Distinct skeletal muscle molecular responses to pulmonary rehabilitation in chronic obstructive pulmonary disease: a cluster analysis

Affiliations

Distinct skeletal muscle molecular responses to pulmonary rehabilitation in chronic obstructive pulmonary disease: a cluster analysis

Anita E M Kneppers et al. J Cachexia Sarcopenia Muscle. 2019 Apr.

Abstract

Background: Pulmonary rehabilitation (PR) is a cornerstone in the management of chronic obstructive pulmonary disease (COPD), targeting skeletal muscle to improve functional performance. However, there is substantial inter-individual variability in the effect of PR on functional performance, which cannot be fully accounted for by generic phenotypic factors. We performed an unbiased integrative analysis of the skeletal muscle molecular responses to PR in COPD patients and comprehensively characterized their baseline pulmonary and physical function, body composition, blood profile, comorbidities, and medication use.

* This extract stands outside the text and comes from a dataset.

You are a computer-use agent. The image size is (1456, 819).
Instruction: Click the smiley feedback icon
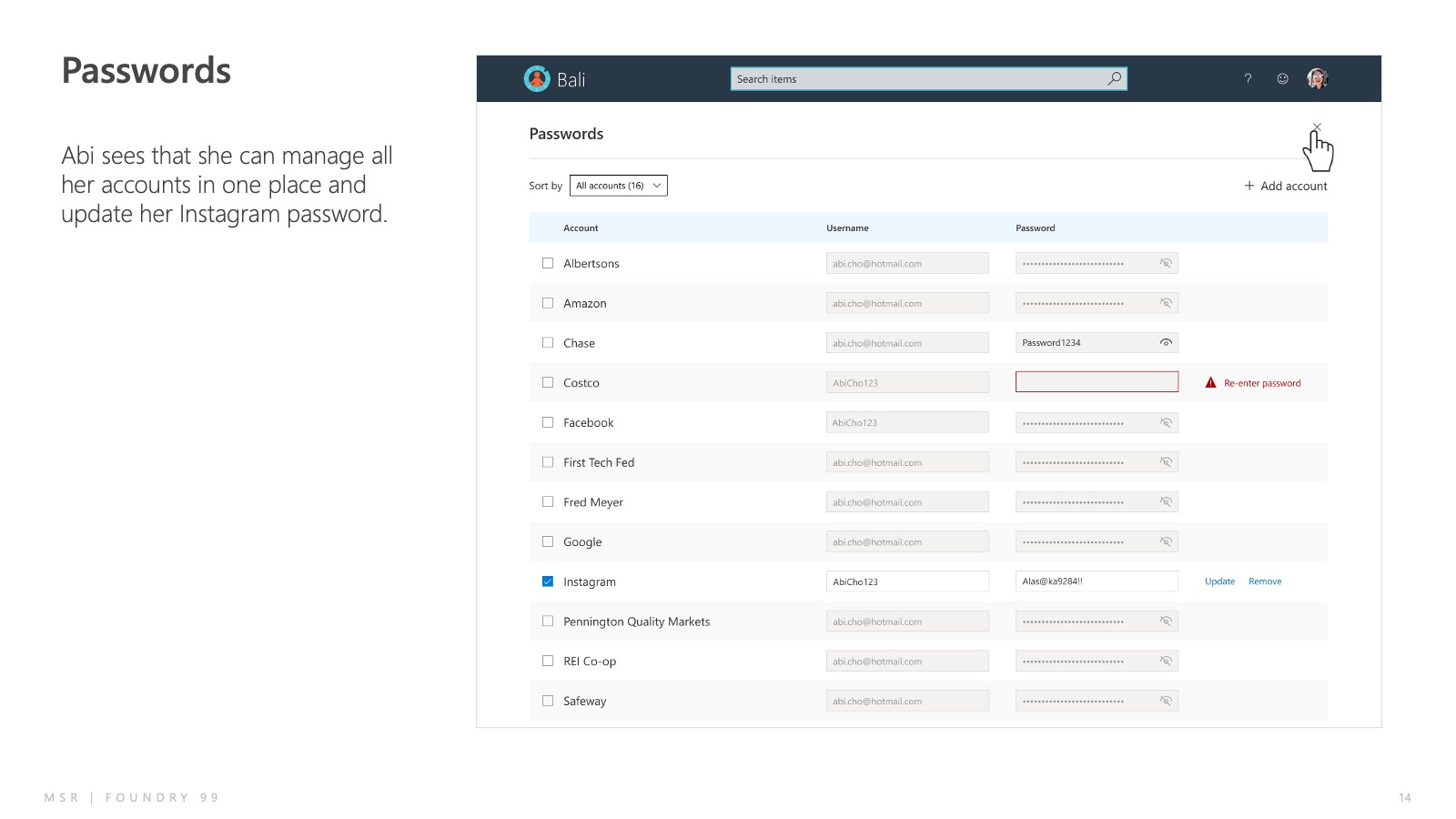tap(1282, 79)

Methods: Musculus vastus lateralis biopsies were obtained from 51 COPD patients (age 64 ± 1 years, sex 73% men, FEV1 , 34 (26-41) %pred.) before and after 4 weeks high-intensity supervised in-patient PR. Muscle molecular markers were grouped by network-constrained clustering, and their relative changes in expression values-assessed by qPCR and western blot-were reduced to process scores by principal component analysis. Patients were subsequently clustered based on these process scores. Pre-PR and post-PR functional performance was assessed by incremental cycle ergometry and 6 min walking test (6MWT).

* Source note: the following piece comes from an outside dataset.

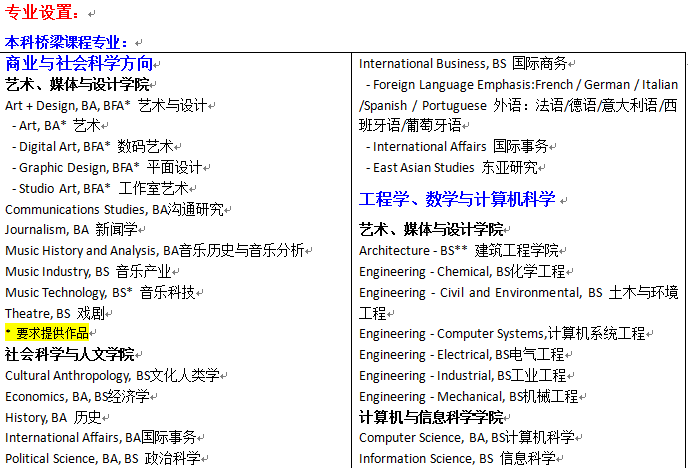Click the 本科桥梁课程专业 underlined heading

tap(66, 42)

Results: Eight molecular processes were discerned by network-constrained hierarchical clustering of the skeletal muscle molecular rehabilitation responses. Based on the resulting process scores, four clusters of patients were identified by hierarchical cluster analysis. Two major patient clusters differed in PR-induced autophagy (P < 0.001), myogenesis (P = 0.014), glucocorticoid signalling (P < 0.001), and oxidative metabolism regulation (P < 0.001), with Cluster 1 (C1; n = 29) overall displaying a more pronounced change in marker expression than Cluster 2 (C2; n = 16). General baseline characteristics did not differ between clusters. Following PR, both 6 min walking distance (+26.5 ± 8.3 m, P = 0.003) and peak load on the cycle ergometer test (+9.7 ± 1.9 W, P < 0.001) were improved. However, the functional improvement was more pronounced in C1, as a higher percentage of patients exceeded the minimal clinically important difference in peak workload (61 vs. 21%, P = 0.022) and both peak workload and 6 min walking test (52 vs. 8%, P = 0.008) upon PR.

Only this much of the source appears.